Wearers of your brand usually find your attire artistically expressive; yet you have denounced seeing yourself as an artist…
At university, I minored in art. I paint and draw very well, so I basically do deem my designs artistic, each in its own way, but I wouldn’t label myself an artist simply because that’s not my profession. I am mainly a designer who employs art in the process and sometimes collaborates with artists.
You were previously a journalist before you shifted careers. Could you tell us more about what pushed you to making that decision?
I was a journalist for ten years before I shifted careers. I had my own column in one of the country’s most read magazines, and it was an experience I really enjoyed. I had a lot of fun, made lots of friends as well as business acquaintances, and it did shape who I am today. It exposed me to different cultures because we used to cover a variety of topics, both locally and internationally. It helped broaden my horizons and made me more culturally aware of my surroundings.
When and how did you realise fashion design was your passion?

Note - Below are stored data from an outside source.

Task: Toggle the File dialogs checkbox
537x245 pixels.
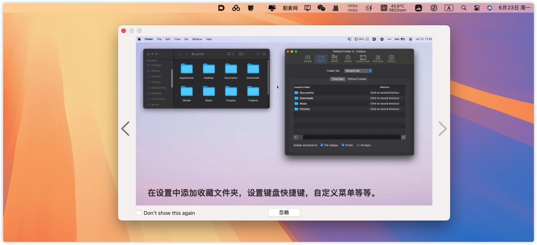Action: (x=322, y=145)
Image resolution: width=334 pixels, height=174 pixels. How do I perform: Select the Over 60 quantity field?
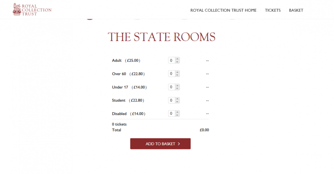[x=171, y=74]
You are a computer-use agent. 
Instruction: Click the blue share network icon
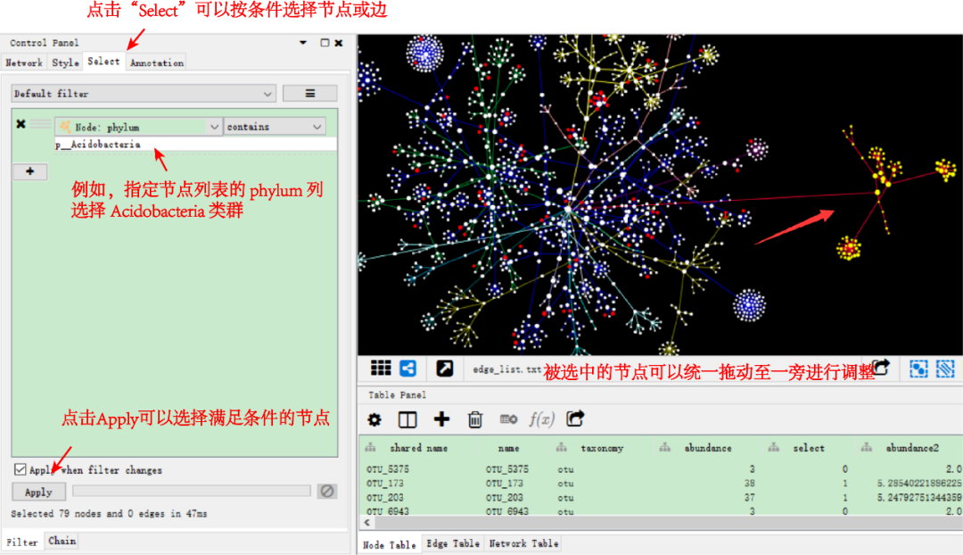point(407,368)
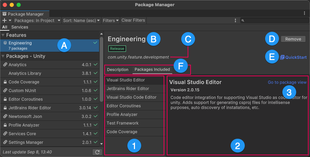Switch to the Services tab
The height and width of the screenshot is (157, 310).
tap(20, 27)
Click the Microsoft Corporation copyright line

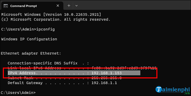[56, 19]
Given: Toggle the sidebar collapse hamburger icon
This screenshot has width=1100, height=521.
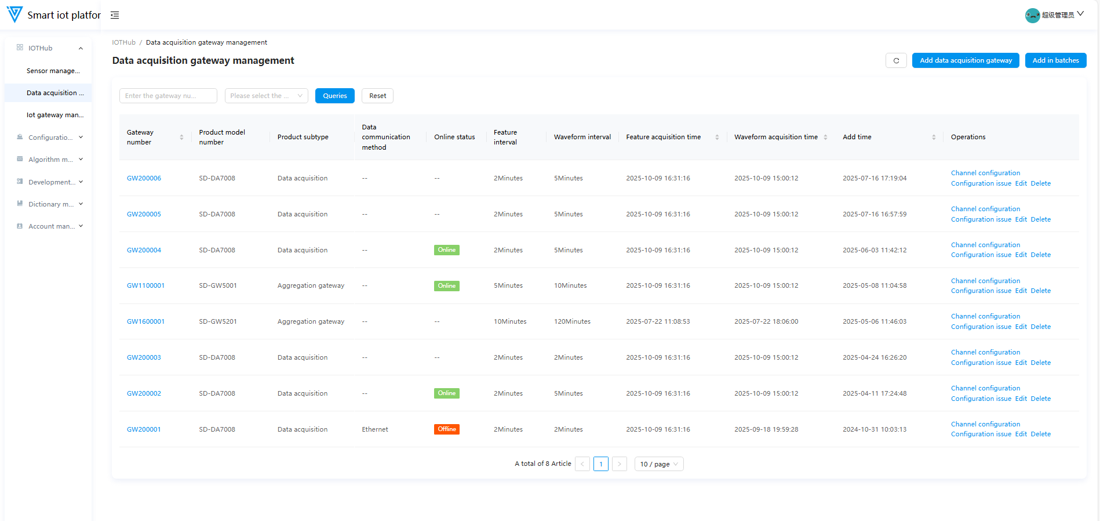Looking at the screenshot, I should tap(115, 15).
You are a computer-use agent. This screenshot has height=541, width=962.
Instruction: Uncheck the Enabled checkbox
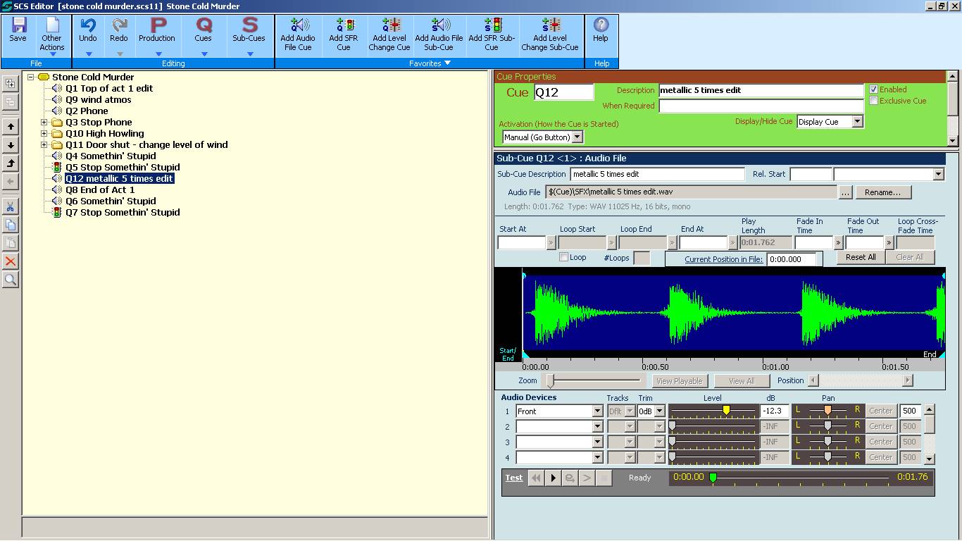[873, 89]
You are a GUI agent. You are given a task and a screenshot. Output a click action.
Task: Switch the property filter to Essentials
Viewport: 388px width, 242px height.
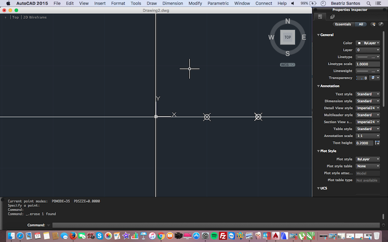click(343, 24)
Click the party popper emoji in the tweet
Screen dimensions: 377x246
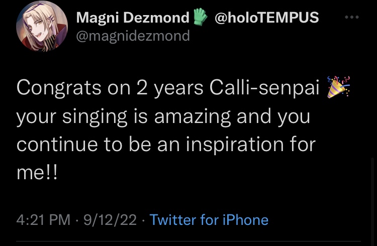[338, 87]
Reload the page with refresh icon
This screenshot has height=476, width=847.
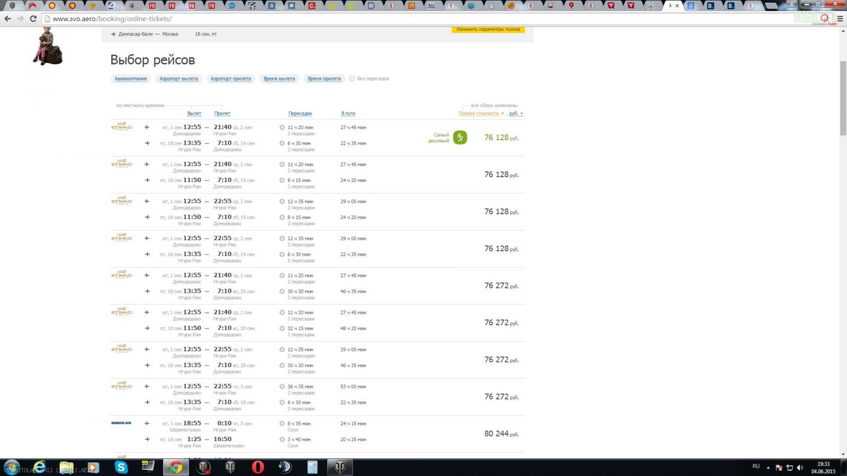[x=33, y=19]
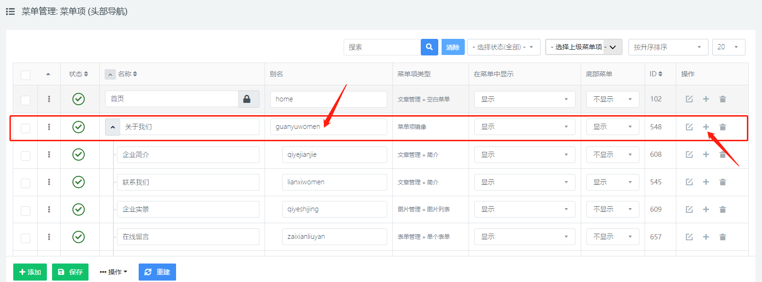Click plus icon in 关于我们 row
762x282 pixels.
[706, 127]
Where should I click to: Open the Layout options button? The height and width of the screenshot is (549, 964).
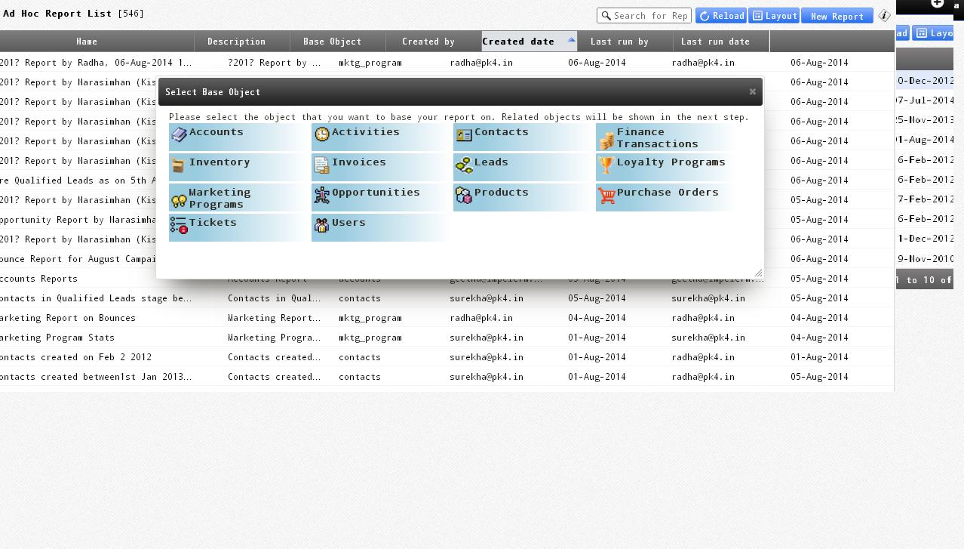click(x=774, y=16)
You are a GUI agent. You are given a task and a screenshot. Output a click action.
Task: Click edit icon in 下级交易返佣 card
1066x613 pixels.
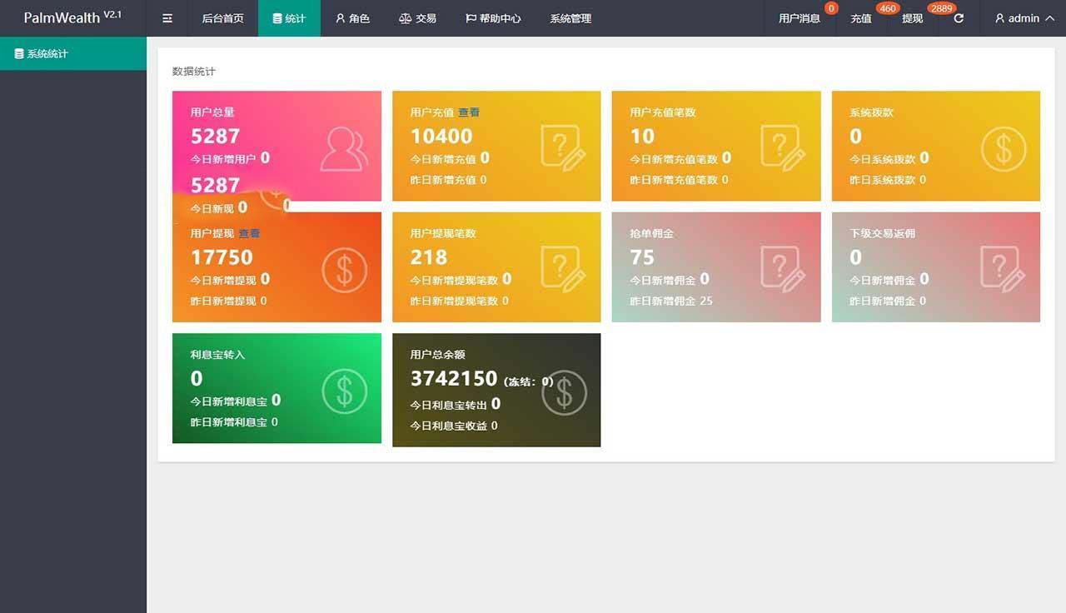1003,270
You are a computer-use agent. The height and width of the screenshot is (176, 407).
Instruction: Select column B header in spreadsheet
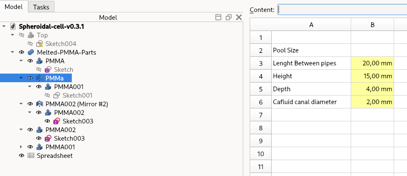[x=373, y=25]
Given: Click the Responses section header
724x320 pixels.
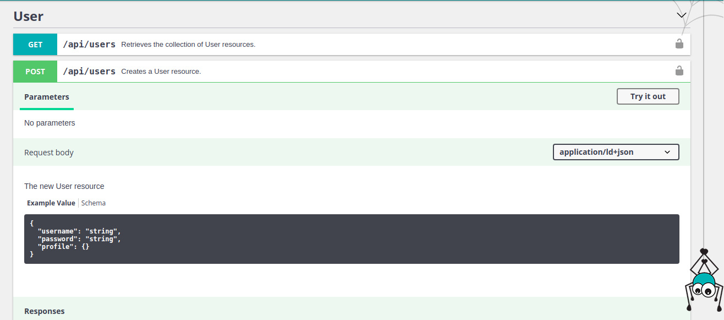Looking at the screenshot, I should (45, 311).
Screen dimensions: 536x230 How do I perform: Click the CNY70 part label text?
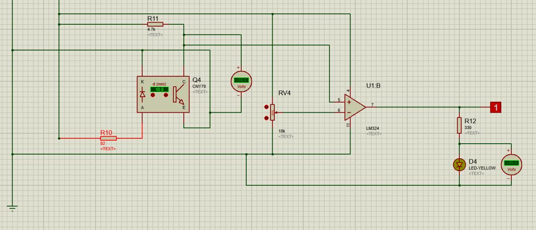[199, 86]
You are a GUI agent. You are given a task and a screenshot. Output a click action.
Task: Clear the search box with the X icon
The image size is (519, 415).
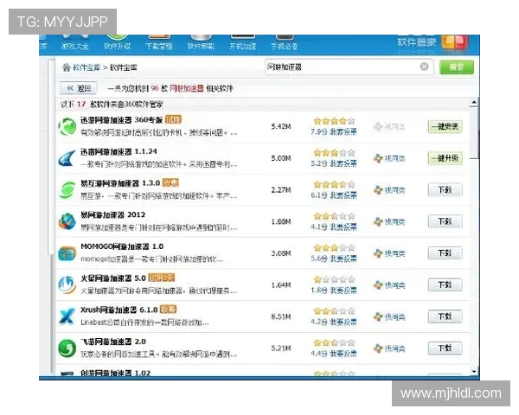tap(425, 67)
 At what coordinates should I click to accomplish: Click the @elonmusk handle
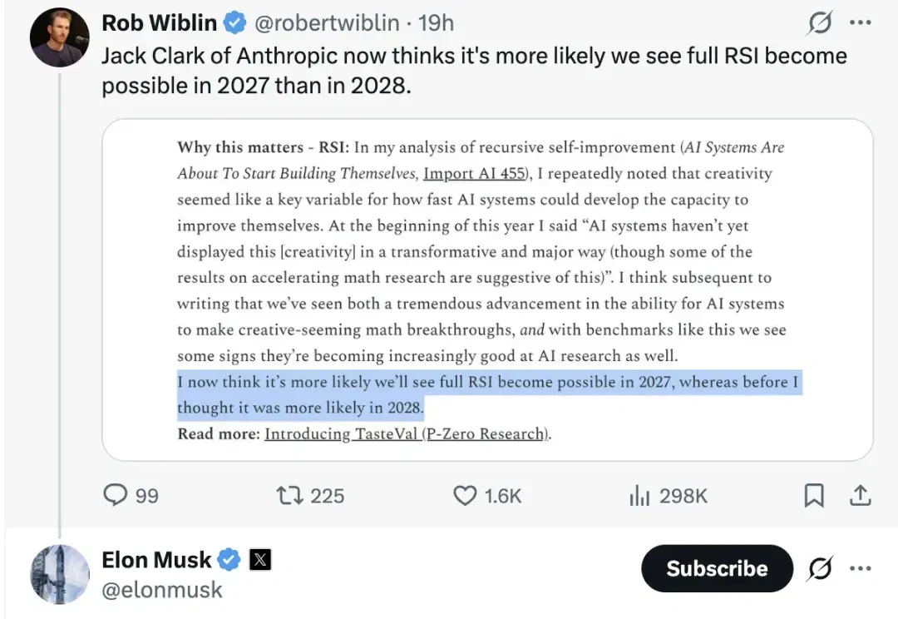point(162,589)
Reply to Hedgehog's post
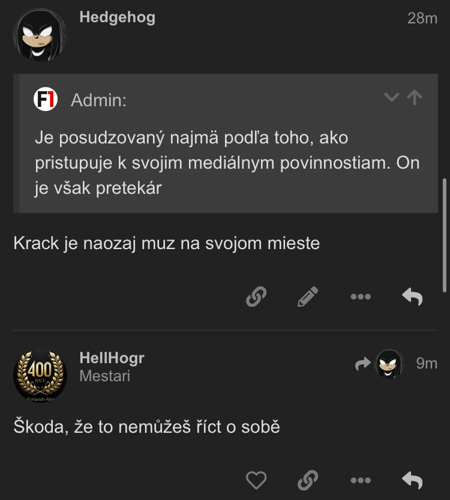Image resolution: width=450 pixels, height=500 pixels. coord(412,297)
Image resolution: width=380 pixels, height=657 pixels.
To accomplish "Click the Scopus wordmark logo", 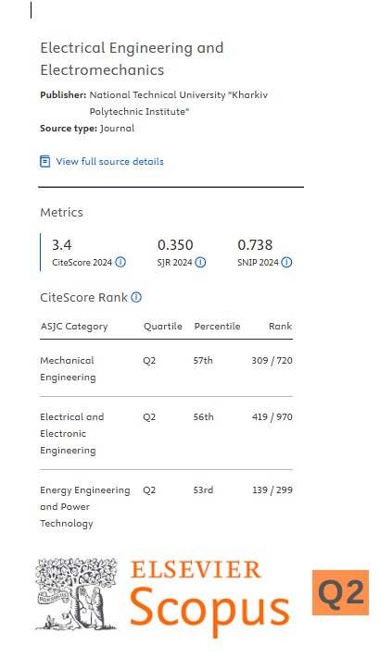I will tap(209, 612).
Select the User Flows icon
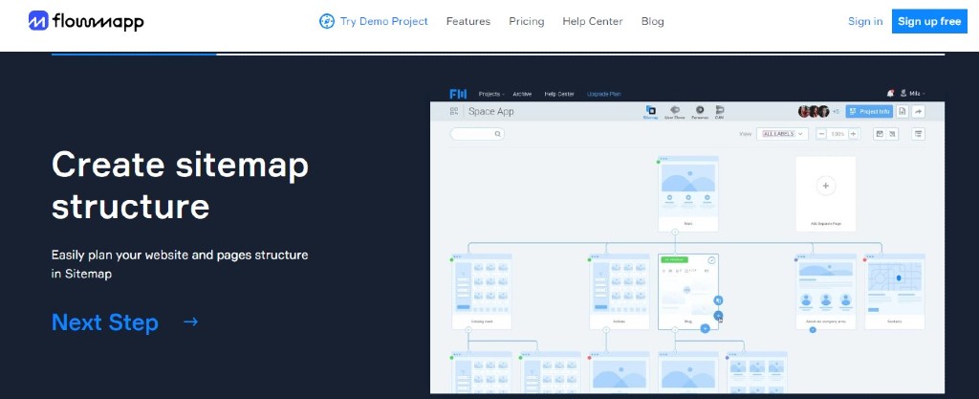This screenshot has width=979, height=399. pyautogui.click(x=675, y=111)
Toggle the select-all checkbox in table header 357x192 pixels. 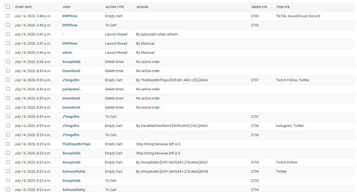(x=8, y=7)
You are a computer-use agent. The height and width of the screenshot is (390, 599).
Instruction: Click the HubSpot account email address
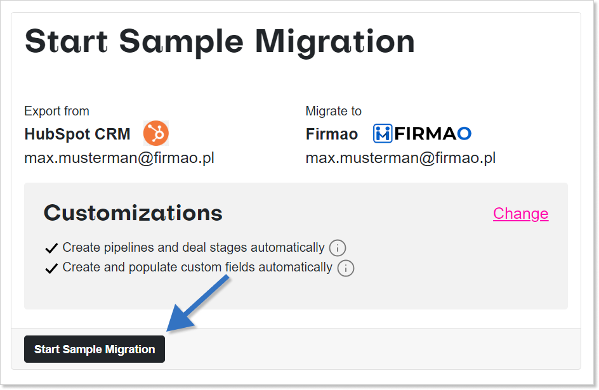pos(119,158)
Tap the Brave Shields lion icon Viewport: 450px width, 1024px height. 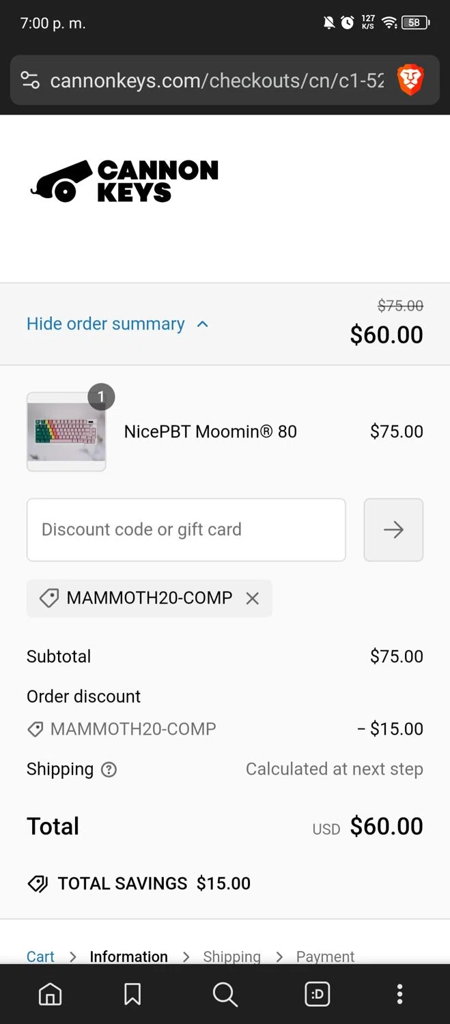(410, 81)
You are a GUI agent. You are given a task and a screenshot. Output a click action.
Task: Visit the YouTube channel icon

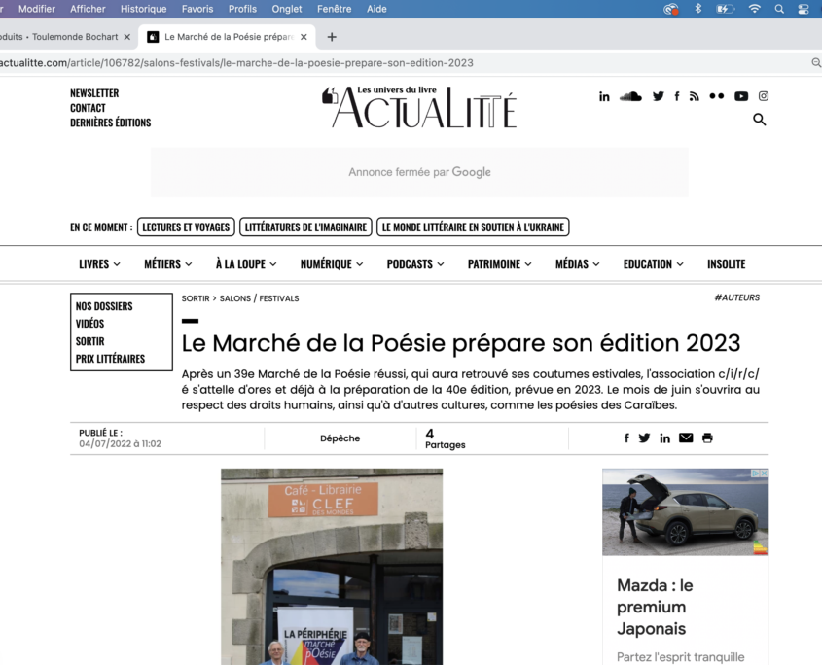pyautogui.click(x=741, y=96)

I have been passionate about it since I was in school. I had my own sketch book and I knew how to draw, so I would doodle designs. I wanted to pursue fashion design as a career, but back then there weren’t specialised schools in Egypt. The only option was to travel; however, my dad was strict about living abroad, so I had to stay. I studied Mass Communication instead, but continued to sketch out designs and make clothes for myself, and sometimes for my friends.